Have you ever been in a relationship or a job which felt safe or comfortable but didn’t really move you or ignite a spark within you?
Nothing was really wrong with your situation but somehow it didn’t feel right. In other words, it didn’t hit your sweet spot.
I think that being in these comfortable and less-than-ideal situations is actually worse than being in dire circumstances, because you don’t experience an urgency or pressing need to leave such situations.
This tendency to live within a comfort zone can leave you feeling stuck and unfulfilled. We fail to realize that we are deceiving ourselves with a false sense of security and limiting the opportunities for growth, joy and the other goodies that life can offer.
I have experienced this many times in my life, having been raised with those values. My parents belonged to a generation and culture that believed in “playing it safe” and finding happiness in stability and in the familiar.
I certainly acknowledge the importance of some degree of stability and security in our lives. It’s a basic human need that should be fulfilled.
But I also believe that if we overdo it and we play it too safe, we could miss out on the growth and progress which is essential for our soul’s evolution.

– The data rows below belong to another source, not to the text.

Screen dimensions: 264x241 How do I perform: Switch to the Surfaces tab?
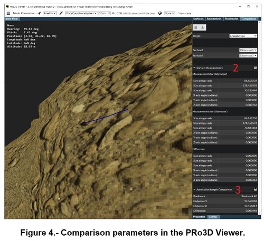point(199,18)
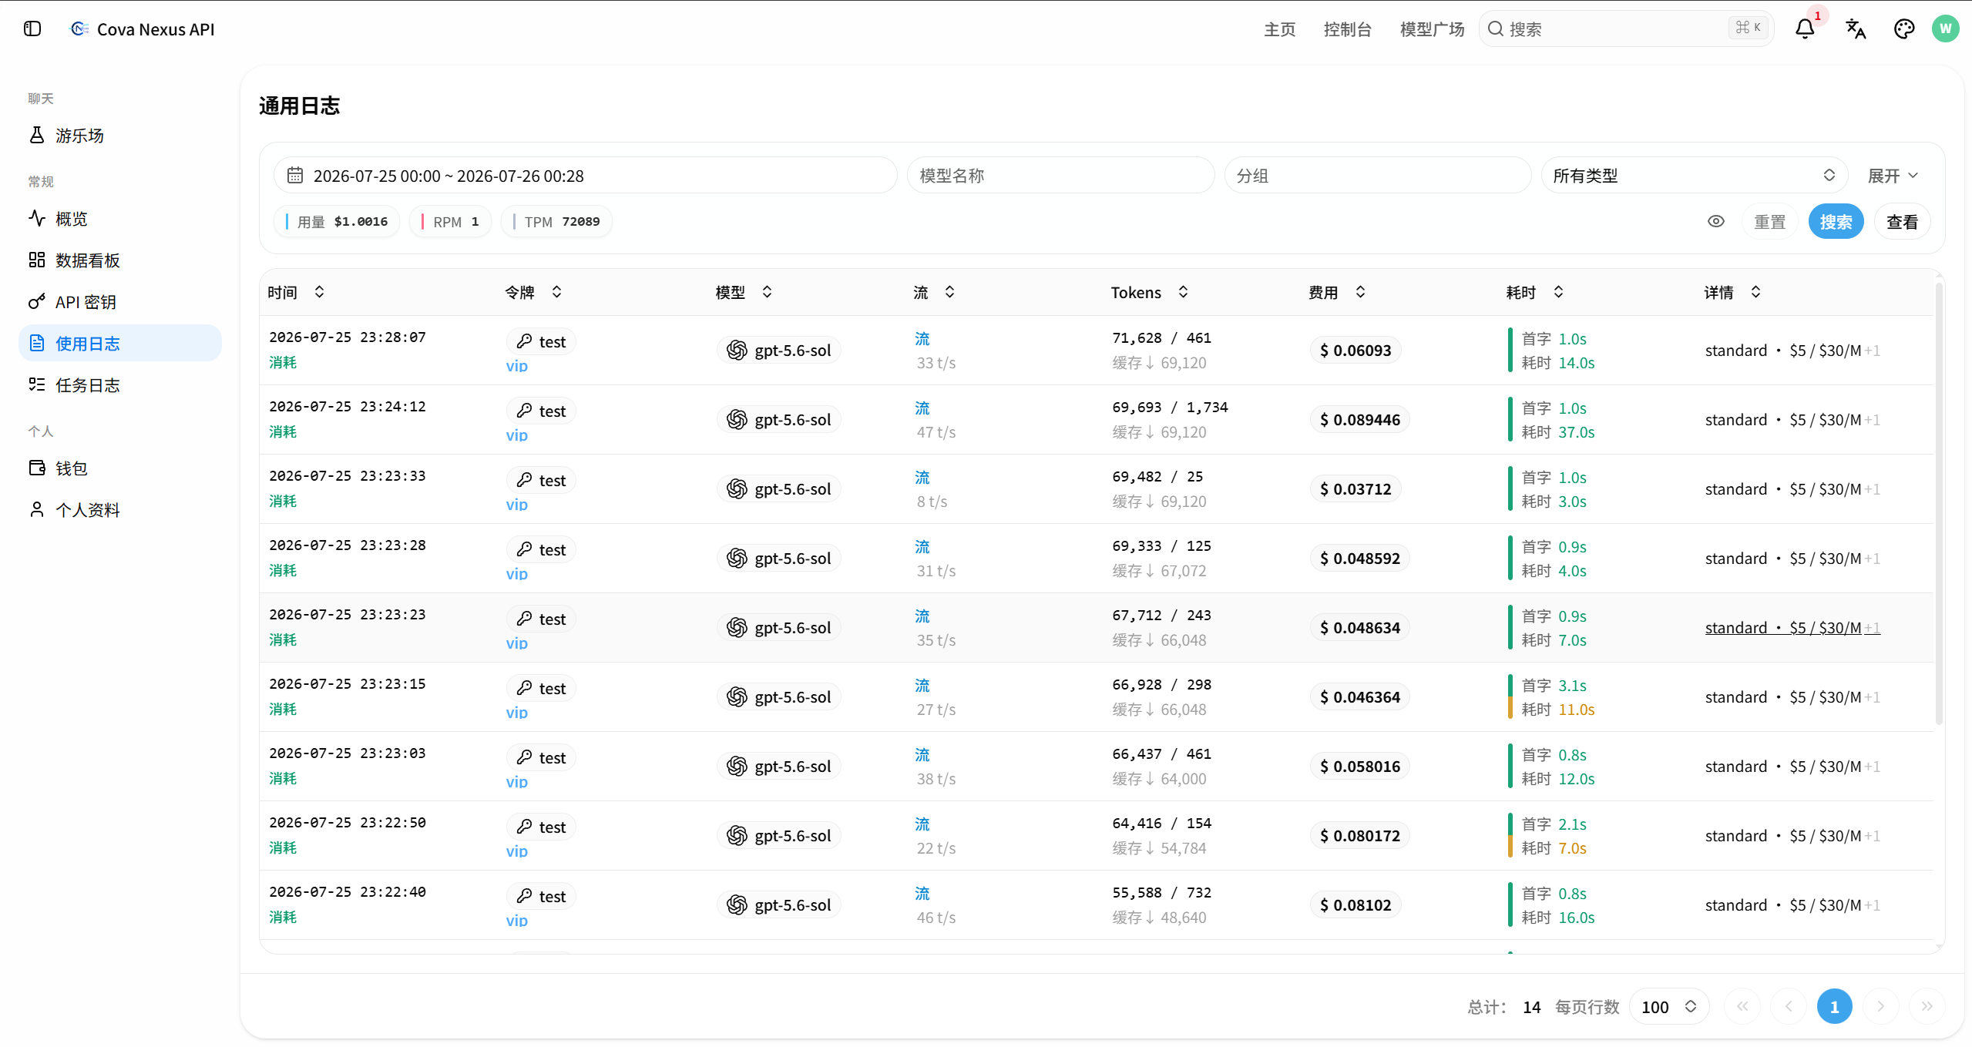
Task: Click the calendar icon in date range field
Action: (x=295, y=176)
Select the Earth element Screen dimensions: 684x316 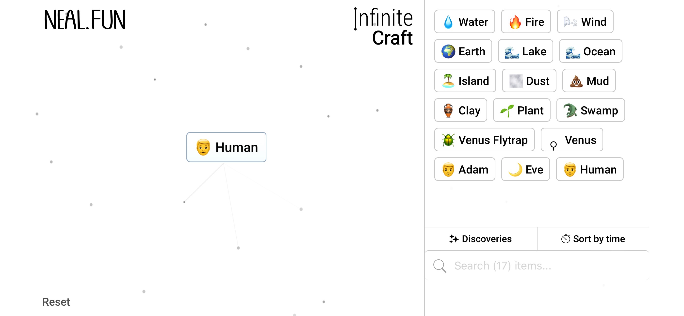463,51
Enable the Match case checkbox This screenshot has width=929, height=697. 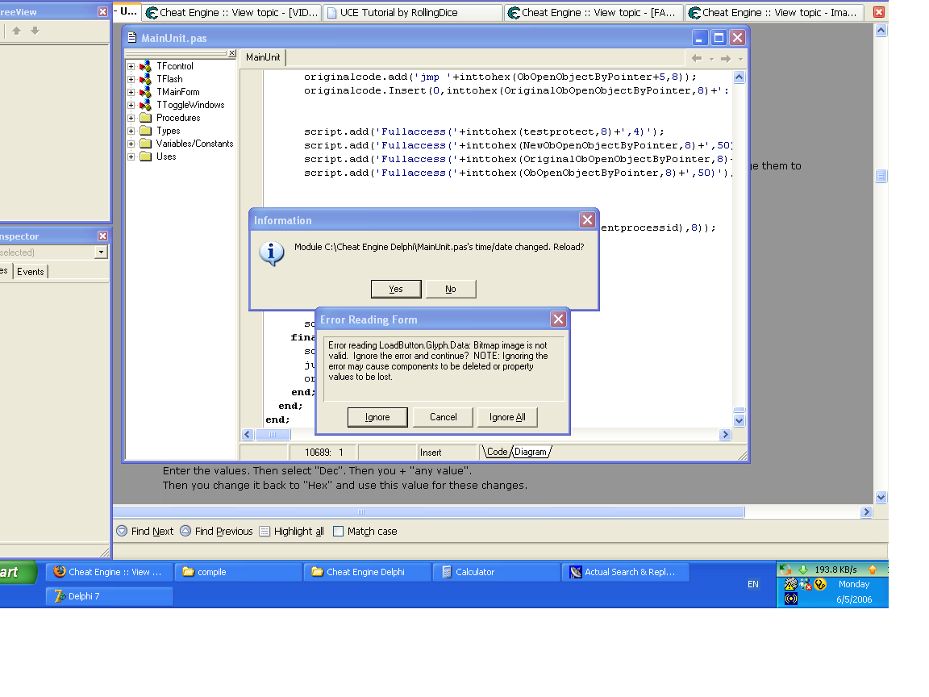coord(339,531)
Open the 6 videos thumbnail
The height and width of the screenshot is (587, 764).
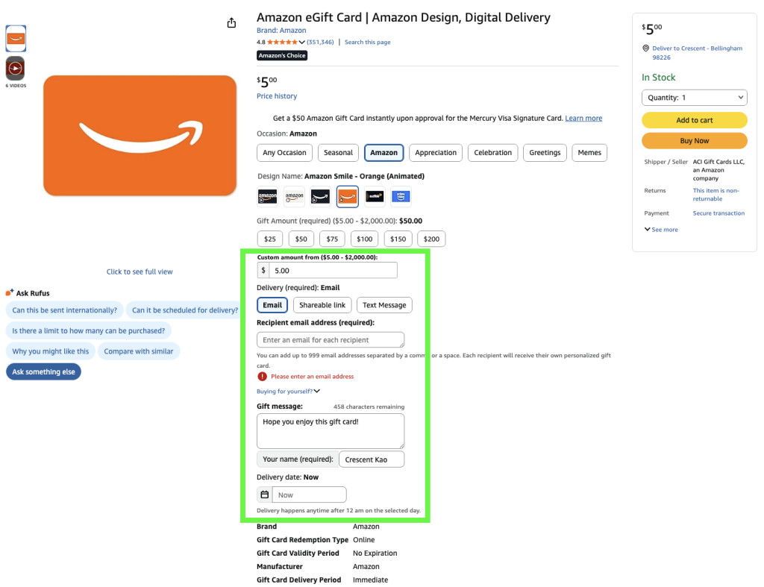(16, 69)
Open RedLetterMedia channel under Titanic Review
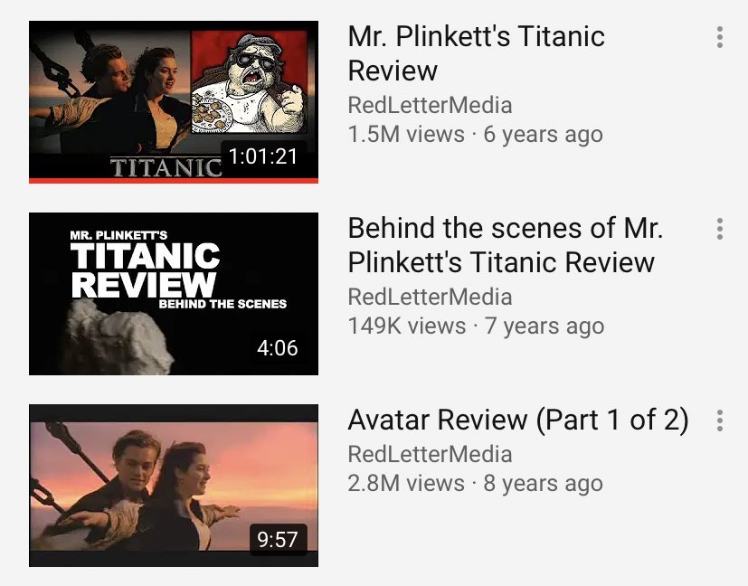This screenshot has height=586, width=748. tap(431, 106)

The truth is that all the major growth can only occur in our lives when we are willing to try new things, make bold choices and create momentum through our actions.
But how do we know whether a certain opportunity is a worthy pursuit?
The truth is you can never be entirely sure as life offers no guarantees. However, there is an internal compass that can help the decision making process and that is, your feelings.
Your intuitive feelings are without a doubt an accurate barometer because it comes from a place that is deep and instinctual.
You could certainly consult your rational thought process, but it’s all too easy to lose objectivity especially in situations that are deeply important to you. Unless you are highly conscious of your triggers, it would be wise to tune into your inner guidance.
Let’s take a look at two scenarios to see how this can play out.
Say that you are considering starting your own business. Your mind might say something like “You should start working on creating your own business now! Aren’t you tired of working for someone else? Don’t you want to be your own boss?” Even though your mind is saying this, deep down inside you feel uneasy or stressed at the thought of starting your own enterprise. Your body feels heavy and contracted, which is clearly sign that you are not ready to make this move either because of some fears you have or other issues that have not been addressed.
Let’s take another example. Say you have been dating someone and your mind keeps saying “He’s too cute/smart/rich for me. I’m sure that he will cheat on me at some point.” But when you’re around him you feel comfortable and experience a sense of lightness and peace (notice I didn’t say you experienced a “high” because that comes’s from a different place). You know that somehow it feels right, despite what your mind is saying. This is your body’s way of giving you an internal “yes”!
So if there ever is a conflict between your mind and your feelings, always go with how you feel.
Deciphering your feelings is a little tricky because they are a lot more subtle than the voice of your mind and the rational thought process. For this reason you need to train yourself to become more in tune with your inner world through regular practices such as mediation, journaling, yoga or simply spending a few minutes in silence. Whatever it takes to get you more centered, grounded and more in tune with your feelings.
Do this and you will find yourself making choices that will take you towards a life that is more exciting, passionate and purposeful!
All my best on your journey,
Question for you: How do you generally assess whether something or someone is a right fit for you? What do you believe will help you make exciting choices in your life?